Wednesday, January 11, 2006

the lost art of b.s.

i live in ongoing awe of some of my more senior colleagues. these are people who can, in any situation, retain and recall all of the salient details and also command a sophisticated and insightful understanding of the big picture.

i will never be one of those people.

on some level my expectation must have been that without any particular effort i could passively become smart and good at stuff. having realized that such a transformation would actually take a tremendous amount of motivation and effort, and that - let's face it- i probably wouldn't succeed anyway, i've started looking for loopholes.

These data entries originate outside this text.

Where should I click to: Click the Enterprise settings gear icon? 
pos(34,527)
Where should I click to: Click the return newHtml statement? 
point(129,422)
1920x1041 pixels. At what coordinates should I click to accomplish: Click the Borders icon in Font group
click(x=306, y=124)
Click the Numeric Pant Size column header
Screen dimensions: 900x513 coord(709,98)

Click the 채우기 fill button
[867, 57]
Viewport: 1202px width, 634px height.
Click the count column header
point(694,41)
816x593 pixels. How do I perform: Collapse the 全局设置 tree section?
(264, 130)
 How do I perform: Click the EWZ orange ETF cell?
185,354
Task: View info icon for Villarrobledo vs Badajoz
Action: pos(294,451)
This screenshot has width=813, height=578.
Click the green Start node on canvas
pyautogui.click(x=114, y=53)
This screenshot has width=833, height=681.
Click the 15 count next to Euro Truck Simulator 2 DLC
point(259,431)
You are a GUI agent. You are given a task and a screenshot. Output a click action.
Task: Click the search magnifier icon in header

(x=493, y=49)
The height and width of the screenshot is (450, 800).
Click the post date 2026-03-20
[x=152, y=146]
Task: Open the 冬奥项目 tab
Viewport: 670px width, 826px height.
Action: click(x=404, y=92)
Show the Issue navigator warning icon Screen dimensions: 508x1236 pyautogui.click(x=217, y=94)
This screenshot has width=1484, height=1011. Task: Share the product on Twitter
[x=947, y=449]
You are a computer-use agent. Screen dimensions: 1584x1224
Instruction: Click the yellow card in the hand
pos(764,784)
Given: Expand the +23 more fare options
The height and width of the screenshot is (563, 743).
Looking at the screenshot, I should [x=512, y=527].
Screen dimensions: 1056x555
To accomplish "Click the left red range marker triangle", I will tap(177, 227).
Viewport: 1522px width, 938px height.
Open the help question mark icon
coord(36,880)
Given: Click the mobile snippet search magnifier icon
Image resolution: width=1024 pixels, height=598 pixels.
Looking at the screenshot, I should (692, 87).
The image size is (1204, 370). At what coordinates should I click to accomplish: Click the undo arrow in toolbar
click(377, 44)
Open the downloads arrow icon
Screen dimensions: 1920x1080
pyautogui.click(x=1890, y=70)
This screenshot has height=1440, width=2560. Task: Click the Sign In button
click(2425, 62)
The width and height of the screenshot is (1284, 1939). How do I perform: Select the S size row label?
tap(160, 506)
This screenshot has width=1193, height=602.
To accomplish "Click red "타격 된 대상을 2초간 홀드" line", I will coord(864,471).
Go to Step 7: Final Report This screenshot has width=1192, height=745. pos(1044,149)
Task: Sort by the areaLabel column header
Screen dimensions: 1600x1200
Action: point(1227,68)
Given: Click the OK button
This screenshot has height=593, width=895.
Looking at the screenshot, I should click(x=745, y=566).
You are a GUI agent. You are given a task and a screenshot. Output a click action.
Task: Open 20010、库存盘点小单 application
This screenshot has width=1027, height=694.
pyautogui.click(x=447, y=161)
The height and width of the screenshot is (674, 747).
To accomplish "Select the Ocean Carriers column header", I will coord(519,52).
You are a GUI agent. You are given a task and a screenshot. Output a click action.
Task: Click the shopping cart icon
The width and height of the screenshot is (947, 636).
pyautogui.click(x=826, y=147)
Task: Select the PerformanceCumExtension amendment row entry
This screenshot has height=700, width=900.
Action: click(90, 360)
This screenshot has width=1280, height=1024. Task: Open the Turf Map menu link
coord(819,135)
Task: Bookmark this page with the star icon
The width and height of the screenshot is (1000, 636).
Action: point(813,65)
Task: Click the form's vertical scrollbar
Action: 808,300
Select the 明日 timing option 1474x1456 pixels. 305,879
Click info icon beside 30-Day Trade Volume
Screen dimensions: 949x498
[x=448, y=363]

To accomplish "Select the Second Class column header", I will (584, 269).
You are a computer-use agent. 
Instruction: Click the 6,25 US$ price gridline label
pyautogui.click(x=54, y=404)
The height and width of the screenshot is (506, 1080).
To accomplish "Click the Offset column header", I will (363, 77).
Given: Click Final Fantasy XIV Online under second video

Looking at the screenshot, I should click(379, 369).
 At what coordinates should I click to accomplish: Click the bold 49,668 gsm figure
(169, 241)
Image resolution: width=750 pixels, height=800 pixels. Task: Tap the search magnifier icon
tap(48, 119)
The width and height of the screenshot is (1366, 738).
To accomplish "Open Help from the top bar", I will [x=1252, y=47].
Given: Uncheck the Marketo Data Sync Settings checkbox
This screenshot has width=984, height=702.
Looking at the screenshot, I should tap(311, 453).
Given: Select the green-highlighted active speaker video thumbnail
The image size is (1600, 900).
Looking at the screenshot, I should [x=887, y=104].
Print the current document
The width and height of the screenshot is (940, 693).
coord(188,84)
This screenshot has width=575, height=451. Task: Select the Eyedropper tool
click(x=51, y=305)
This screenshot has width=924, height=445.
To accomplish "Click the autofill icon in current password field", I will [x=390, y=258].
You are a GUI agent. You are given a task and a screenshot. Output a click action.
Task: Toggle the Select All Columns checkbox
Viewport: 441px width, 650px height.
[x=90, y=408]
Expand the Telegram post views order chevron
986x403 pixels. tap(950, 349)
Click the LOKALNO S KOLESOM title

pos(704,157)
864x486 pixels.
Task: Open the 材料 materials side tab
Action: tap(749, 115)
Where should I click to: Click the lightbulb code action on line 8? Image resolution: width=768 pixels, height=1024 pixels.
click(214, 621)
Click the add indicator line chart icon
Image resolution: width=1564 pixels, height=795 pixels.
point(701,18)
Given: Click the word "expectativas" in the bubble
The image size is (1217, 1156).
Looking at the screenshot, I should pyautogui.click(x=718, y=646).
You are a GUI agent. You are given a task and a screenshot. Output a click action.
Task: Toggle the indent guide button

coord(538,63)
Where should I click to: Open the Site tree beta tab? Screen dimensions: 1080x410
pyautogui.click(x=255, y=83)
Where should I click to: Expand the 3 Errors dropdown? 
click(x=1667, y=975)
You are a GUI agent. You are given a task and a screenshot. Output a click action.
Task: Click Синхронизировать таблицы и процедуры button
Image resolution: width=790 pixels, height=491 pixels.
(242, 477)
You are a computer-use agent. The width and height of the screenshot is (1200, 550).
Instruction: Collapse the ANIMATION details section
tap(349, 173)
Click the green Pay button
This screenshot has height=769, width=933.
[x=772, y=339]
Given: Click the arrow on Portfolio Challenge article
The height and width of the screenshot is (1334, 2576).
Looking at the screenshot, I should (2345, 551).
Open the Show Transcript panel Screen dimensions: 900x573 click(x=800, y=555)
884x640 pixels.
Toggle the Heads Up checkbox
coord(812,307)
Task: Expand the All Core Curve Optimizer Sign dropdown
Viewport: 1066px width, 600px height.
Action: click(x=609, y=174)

basically what i've found is that there's no upper limit to how much one can bluff. it all started with a couple a stalling devices that i picked up from some friends at work- things you can say when you're up against a wall that either so vague or so universally true that they're almost never the wrong answer. while i want to say that over the last few weeks my blogmate and i have been involved in a collaborative effort to expand the list to cover one's behind in a variety of situations, the truth is probably that while i've been busy confabulating bullshit answers, my blogmate has actuallly been getting smarter and more sophisticated in her understanding of things.

whether or not i'm acting alone, i'm escalating my ploys to make it look like i know what's going on. i've come up with two basic approaches:

#1) embellishment- if you have a reasonably good idea of what the key issues are, but have been unwilling or unable to back yourself up with hard data you can usually get around ever providing it. the truth is that most people don't want to listen to you drone on about the details anyway- all you really have to do is use big words to get across that you understand the concept and make it seem like you're doing people a favor by leaving out the minutiae.

#1a) dumbing it down- the opposite tactic, only for the most skilled participants, is to use inappropriately small, childish words to describe highly complex or worrisome phenomena- it makes it sound like you've arrived on a higher plane of understanding.

#2) plausibility- if you actually have no idea what's going on but you have enough free time to harvest some (but not necessarily all) of the details, you can usually arrange them to come out of your mouth in such a way that they make sense to everyone else. take it step higher by either drawing a conclusion that sounds pretty reasonable (and vague), or by finding a way to make your data back up a known reality.

every day i get one step closer to greatness.

1 comment:

jo-na said...

i haven't tried these, but can we borrow more tactics from our politician friends?

#3- pretending to draw profound analogies via quaint farmer-esque references?

#4- deflecting any attention from the issue at hand by getting on a pedestal intoning about the working class, or how the children are our future?

#5- just plain making up the data, or pretending we have data but actually have nothing? or insist that the data show some trend that favors our stance, without actually mentioning what those data are that are or are not trending?

i think we have LOTS more bs to explore.